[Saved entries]
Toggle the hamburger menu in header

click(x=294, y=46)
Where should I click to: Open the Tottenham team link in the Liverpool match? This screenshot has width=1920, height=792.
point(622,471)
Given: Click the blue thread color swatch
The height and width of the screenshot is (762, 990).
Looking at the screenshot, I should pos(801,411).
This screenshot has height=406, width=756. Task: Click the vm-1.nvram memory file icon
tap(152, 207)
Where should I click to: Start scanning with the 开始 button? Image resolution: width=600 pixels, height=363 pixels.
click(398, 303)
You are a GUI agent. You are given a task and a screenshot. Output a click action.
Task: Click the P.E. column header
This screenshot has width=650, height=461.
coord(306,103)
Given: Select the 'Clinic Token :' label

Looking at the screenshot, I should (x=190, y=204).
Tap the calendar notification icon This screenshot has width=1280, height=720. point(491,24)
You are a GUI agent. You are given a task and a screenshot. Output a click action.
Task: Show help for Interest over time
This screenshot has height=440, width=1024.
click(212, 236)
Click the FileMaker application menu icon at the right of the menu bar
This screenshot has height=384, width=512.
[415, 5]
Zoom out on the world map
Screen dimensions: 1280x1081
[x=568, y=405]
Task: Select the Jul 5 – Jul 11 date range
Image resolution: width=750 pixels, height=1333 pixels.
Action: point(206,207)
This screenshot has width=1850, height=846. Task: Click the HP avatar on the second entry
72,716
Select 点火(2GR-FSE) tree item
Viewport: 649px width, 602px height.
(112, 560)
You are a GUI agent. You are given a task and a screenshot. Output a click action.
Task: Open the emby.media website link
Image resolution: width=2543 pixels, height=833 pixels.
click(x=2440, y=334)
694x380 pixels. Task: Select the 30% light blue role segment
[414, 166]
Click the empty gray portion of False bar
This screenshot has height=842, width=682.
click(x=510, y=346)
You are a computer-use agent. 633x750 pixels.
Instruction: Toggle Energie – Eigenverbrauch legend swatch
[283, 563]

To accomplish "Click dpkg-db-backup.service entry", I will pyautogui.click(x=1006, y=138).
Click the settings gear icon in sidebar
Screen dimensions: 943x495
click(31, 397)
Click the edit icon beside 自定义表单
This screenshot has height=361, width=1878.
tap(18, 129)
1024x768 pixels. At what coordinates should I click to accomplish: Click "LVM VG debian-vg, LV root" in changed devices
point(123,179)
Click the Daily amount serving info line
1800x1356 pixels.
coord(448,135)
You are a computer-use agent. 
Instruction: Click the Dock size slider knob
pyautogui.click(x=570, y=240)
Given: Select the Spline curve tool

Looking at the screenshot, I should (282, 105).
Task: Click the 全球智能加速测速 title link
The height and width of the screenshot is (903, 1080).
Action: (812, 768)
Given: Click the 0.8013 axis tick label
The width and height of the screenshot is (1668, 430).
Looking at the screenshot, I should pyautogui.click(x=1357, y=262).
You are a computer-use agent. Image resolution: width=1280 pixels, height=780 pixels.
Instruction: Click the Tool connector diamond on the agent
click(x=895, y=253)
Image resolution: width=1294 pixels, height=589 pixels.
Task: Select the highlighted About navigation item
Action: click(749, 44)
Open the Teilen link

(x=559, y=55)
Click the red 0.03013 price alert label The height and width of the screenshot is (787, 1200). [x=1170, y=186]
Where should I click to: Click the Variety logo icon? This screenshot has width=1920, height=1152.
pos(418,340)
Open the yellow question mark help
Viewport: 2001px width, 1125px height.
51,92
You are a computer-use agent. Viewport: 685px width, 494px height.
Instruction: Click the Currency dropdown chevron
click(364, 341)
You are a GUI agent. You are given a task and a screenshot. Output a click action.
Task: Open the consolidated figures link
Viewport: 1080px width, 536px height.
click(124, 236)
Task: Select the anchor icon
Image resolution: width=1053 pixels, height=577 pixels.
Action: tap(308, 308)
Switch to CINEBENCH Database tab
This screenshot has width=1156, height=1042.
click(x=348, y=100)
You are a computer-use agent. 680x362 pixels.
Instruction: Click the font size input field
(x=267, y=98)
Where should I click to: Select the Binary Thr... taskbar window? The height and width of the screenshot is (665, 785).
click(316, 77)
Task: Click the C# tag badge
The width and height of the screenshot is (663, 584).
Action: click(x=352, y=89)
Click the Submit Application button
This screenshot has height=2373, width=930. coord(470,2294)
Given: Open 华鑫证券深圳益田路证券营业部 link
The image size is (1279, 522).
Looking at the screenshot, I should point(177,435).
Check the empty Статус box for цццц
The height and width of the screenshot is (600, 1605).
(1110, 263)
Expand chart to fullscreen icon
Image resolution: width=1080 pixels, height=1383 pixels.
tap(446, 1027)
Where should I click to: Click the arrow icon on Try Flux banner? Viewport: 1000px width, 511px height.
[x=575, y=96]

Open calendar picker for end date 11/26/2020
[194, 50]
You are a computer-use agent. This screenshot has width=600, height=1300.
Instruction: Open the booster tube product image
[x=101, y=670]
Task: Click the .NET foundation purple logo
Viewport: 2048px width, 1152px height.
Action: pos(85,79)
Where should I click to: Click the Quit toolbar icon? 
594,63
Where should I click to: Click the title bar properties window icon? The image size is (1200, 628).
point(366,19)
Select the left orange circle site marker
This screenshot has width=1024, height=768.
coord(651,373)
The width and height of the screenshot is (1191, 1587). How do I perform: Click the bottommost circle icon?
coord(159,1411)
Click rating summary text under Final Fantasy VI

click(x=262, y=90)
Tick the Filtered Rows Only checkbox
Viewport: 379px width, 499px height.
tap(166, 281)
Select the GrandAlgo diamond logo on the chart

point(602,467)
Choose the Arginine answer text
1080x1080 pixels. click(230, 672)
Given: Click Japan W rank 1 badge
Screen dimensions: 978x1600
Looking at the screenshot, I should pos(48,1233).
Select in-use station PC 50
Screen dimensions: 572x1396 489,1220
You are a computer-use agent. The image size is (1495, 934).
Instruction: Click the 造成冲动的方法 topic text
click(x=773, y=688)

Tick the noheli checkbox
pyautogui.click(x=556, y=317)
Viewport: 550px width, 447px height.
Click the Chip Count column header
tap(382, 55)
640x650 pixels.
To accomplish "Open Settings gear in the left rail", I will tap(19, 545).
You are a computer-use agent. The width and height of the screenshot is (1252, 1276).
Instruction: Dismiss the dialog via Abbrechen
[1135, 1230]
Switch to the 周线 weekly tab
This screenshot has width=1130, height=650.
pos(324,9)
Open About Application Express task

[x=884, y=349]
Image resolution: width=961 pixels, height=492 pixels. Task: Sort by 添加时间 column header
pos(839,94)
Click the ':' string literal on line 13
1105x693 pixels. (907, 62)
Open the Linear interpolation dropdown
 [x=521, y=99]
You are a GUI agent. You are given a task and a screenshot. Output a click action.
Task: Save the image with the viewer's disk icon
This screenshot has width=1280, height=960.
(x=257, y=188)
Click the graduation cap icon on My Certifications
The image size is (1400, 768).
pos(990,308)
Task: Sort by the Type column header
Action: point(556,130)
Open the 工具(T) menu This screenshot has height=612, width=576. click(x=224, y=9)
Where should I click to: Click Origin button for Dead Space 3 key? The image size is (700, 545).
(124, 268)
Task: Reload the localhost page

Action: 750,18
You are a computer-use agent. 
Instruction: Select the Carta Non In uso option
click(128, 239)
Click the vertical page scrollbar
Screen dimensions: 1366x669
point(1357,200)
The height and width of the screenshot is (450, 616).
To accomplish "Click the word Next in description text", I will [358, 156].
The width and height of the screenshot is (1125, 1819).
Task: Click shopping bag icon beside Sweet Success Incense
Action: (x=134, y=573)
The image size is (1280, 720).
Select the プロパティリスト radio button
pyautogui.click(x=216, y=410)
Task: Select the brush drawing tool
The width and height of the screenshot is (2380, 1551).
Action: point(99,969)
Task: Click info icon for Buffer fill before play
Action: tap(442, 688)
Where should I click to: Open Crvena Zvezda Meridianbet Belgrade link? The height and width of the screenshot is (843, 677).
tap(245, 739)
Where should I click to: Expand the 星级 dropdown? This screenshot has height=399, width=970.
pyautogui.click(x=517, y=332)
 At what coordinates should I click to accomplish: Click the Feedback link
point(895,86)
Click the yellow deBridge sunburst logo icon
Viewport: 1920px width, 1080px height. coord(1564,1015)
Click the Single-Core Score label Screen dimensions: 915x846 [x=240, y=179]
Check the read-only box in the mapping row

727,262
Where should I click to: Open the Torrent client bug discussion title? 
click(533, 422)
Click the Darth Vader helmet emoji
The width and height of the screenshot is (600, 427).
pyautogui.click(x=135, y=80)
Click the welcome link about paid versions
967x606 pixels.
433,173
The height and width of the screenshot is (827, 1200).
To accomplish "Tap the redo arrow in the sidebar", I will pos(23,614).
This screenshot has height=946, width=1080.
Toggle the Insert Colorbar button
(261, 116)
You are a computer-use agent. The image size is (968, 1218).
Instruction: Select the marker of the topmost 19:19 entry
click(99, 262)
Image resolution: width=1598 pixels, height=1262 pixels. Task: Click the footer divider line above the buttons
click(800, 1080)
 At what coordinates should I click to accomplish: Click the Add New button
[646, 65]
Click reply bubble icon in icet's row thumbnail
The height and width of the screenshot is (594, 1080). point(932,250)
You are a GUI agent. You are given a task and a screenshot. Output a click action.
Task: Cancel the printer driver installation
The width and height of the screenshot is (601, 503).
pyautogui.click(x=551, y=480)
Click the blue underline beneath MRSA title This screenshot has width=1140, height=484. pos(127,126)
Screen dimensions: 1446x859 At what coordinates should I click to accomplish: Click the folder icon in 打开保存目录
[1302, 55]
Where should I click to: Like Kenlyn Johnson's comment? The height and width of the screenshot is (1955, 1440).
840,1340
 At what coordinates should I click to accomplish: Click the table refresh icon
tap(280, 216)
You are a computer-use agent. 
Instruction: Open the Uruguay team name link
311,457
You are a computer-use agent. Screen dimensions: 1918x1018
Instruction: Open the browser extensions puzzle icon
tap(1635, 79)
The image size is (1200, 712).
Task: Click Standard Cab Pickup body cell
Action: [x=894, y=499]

▶ _Problem details_
Write only the number of lines in the data where the string "sidebar" can be found.

▶ _Exercise output_
2